··· TEXT TO READ

-ck hacking: BFS 420 AKA smoking for linux 3.3

Thursday, 22 March 2012

BFS 420 AKA smoking for linux 3.3

Here's the release candidate for the first stable release of BFS for linux 3.3. BFS hadn't received much attention lately so I felt a little guilty and worked on a few things that had been nagging me:

3.3-sched-bfs-420.patch

It is not clear whether the bug which I posted about here is present any more or not, given that it is extremely rare and hard to reproduce it is impossible to know for sure. A number of minor issues were addressed in the code which hopefully have fixed it (and hardly anyone was affected anyway).

The changes since BFS version 0.416 include a fairly large architectural change just to bring the codebase in sync with 3.3, but none of the changes should be noticeable in any way. One change that may be user-visible is that the high resolution IRQ accounting now appears to be on by default for x86 architectures. There is an issue that system time accounting is wrong without this feature enabled in BFS so this should correct that problem.

Other changes:
416-417: A number of ints were changed to bool which though unlikely to have any performance impact, do make the code cleaner and the compiled code does often come out different. rq_running_iso was converted from a function to macro to avoid it being a separate function call when compiled in with the attendant overhead. requeue_task within the scheduler tick was moved to being done under lock which may prevent rare races. test_ret_isorefractory() was optimised. set_rq_task() was not being called on tasks that were being requeued within schedule() which could possibly have led to issues if the task ran out of timeslice during that requeue and should have had its deadline offset. The need_resched() check that occurs at the end of schedule() was changed to unlikely() since it really is that. Moved the scheduler version print function to bfs.c to avoid recompiling the entire kernel if the version number is changed.

······
··· GIVEN DATA

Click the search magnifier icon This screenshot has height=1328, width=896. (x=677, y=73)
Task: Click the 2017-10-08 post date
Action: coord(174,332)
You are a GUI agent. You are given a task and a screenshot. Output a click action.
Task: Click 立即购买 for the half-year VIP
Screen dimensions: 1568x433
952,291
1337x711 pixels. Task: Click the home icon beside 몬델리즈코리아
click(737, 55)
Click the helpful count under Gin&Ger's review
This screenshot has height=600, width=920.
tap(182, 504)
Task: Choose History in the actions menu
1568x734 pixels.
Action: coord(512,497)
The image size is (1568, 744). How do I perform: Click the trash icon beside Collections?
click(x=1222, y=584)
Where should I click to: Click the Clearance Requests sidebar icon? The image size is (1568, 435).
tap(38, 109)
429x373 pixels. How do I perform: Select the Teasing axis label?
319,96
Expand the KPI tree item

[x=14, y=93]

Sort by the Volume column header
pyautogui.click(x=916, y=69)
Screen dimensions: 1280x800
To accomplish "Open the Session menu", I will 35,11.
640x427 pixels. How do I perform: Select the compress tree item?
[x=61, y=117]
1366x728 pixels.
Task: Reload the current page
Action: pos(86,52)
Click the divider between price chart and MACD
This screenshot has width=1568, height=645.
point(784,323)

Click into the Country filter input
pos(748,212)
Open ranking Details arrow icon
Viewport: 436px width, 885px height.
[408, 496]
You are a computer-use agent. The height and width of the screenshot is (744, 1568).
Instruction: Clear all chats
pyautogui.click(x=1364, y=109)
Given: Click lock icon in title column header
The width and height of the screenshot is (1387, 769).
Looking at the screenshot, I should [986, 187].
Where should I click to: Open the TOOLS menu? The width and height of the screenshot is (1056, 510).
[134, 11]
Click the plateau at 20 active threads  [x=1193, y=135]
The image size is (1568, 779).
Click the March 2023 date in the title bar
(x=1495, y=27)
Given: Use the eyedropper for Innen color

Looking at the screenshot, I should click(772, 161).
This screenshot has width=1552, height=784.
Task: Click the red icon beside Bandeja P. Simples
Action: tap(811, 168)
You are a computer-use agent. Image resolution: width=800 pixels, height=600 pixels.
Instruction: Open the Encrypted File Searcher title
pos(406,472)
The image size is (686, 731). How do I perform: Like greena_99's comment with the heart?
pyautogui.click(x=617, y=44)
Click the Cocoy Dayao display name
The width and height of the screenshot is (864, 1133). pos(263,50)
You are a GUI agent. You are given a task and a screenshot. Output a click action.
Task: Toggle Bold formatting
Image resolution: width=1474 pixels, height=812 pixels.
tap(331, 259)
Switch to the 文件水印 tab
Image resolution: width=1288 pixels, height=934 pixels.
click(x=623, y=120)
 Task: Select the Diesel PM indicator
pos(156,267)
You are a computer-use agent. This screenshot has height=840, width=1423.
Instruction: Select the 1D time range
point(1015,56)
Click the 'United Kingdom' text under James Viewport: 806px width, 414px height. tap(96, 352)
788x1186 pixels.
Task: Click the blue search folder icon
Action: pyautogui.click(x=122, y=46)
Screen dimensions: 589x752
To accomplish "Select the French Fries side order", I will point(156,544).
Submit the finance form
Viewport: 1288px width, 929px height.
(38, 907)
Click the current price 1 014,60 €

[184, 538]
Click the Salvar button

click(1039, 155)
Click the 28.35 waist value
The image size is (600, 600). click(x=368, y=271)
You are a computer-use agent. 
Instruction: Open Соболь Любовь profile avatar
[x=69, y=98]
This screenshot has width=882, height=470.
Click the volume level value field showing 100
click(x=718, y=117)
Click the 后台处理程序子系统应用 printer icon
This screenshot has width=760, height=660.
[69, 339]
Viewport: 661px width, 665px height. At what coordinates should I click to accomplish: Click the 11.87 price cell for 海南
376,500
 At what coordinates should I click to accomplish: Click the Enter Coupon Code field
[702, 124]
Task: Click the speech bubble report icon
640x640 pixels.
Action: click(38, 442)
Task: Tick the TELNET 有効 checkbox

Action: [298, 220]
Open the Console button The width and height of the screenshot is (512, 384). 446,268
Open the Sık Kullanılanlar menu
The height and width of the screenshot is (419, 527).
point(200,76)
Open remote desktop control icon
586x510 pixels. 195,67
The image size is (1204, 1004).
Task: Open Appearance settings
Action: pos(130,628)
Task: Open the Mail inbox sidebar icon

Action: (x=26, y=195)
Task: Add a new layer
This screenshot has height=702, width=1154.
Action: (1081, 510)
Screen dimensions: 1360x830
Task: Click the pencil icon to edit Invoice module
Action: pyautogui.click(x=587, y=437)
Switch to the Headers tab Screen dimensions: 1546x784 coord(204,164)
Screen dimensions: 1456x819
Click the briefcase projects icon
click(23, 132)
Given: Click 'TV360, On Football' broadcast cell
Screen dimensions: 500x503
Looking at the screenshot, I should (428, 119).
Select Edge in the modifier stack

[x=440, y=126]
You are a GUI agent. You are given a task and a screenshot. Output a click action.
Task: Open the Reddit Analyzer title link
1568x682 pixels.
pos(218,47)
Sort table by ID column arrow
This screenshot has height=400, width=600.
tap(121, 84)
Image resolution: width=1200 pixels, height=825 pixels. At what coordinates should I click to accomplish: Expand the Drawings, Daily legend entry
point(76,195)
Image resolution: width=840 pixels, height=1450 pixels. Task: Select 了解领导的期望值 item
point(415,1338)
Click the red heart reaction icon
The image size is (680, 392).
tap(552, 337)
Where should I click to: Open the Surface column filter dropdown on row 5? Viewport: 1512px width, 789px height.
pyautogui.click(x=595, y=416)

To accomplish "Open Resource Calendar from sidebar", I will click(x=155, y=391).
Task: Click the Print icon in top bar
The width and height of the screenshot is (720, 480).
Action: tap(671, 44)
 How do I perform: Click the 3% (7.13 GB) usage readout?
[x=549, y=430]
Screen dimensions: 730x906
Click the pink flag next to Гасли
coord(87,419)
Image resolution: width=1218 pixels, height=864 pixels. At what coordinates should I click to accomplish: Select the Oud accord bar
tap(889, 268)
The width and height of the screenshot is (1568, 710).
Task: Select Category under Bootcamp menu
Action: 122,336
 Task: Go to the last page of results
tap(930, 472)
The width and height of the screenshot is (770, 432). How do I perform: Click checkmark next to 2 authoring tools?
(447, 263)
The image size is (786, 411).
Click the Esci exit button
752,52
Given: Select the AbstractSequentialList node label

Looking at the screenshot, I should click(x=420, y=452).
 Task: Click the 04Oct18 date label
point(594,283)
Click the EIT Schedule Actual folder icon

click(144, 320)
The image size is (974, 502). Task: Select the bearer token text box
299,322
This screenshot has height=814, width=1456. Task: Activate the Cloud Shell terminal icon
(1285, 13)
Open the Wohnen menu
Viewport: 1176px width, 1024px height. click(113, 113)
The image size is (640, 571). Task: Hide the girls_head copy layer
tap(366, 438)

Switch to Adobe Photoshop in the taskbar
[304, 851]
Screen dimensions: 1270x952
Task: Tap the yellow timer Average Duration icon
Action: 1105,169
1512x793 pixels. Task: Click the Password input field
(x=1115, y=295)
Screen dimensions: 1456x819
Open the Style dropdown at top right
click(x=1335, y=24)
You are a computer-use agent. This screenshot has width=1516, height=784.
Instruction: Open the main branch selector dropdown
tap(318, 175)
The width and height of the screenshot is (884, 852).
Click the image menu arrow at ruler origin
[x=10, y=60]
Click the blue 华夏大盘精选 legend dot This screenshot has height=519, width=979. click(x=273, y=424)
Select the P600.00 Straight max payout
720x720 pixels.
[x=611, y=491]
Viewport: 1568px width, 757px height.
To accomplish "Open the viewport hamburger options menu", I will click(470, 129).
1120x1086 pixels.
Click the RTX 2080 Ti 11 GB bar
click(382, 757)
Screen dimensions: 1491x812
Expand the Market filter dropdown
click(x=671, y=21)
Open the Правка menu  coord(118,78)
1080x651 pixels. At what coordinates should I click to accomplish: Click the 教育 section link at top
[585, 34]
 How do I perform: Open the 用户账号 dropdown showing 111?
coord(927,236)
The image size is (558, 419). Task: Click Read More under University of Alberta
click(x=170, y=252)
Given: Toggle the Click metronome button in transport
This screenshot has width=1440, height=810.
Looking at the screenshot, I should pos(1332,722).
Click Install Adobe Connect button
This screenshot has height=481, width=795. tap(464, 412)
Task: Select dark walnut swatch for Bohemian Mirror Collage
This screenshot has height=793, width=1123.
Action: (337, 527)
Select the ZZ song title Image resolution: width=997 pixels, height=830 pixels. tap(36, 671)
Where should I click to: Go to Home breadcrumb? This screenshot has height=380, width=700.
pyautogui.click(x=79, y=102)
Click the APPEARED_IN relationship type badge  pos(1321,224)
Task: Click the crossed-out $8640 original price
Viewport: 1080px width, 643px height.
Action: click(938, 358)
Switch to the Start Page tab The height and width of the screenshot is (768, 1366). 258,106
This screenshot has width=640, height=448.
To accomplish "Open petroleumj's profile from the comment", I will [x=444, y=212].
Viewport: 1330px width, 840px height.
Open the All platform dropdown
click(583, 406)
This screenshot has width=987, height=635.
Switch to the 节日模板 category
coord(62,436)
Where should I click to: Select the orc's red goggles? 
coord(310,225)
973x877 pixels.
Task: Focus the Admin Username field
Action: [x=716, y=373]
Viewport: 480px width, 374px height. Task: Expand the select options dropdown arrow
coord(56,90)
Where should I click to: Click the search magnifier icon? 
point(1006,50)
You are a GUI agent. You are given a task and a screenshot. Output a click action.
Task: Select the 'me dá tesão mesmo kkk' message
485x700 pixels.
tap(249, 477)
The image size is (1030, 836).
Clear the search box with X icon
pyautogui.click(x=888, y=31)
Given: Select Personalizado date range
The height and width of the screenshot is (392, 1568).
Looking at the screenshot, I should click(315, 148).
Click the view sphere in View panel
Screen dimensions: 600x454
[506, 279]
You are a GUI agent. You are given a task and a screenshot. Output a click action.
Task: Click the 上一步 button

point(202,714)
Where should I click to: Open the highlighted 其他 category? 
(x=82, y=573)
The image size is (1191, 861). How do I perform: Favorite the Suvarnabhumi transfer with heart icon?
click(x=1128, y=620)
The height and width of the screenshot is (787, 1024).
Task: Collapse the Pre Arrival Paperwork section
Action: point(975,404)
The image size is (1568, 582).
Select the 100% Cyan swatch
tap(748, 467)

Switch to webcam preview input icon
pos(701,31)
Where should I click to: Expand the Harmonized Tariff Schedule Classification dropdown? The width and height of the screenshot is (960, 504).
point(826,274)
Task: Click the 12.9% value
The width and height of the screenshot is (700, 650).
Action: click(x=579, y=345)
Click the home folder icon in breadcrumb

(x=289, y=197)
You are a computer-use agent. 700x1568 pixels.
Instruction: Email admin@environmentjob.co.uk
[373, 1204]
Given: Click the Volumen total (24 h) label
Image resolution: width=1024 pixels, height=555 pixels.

······

AIM OF THE EXERCISE: Continue the BFS 420 release announcement, starting after its last sentence.

TASK ANSWER:
417-418: Fixed a problem with the accounting resync for linux 3.3.

418-419: There was a small possibility that an unnecessary resched would occur in try_preempt if a task had changed affinity and called try_preempt with its ->cpu still set to the old cpu it could no longer run on, so try_preempt was reworked slightly. Reintroduced the deadline offset based on CPU cache locality on sticky tasks in a way that was cheaper than we currently offset the deadline.

419-420: Finally rewrote the earliest_deadline_task code. This has long been one of the hottest code paths in the scheduler and small changes here that made it look nice would often slow it down. I spent quite a few hours reworking it to include less GOTOs while disassembling the code to make sure it was actually getting smaller with every change. Then I wrote a scheduler specific version of find_next_bit which could be inlined into this code and avoid another function call in the hot path. The overall behaviour is unchanged from previous BFS versions, but initial benchmarking confirms slight improvements in throughput.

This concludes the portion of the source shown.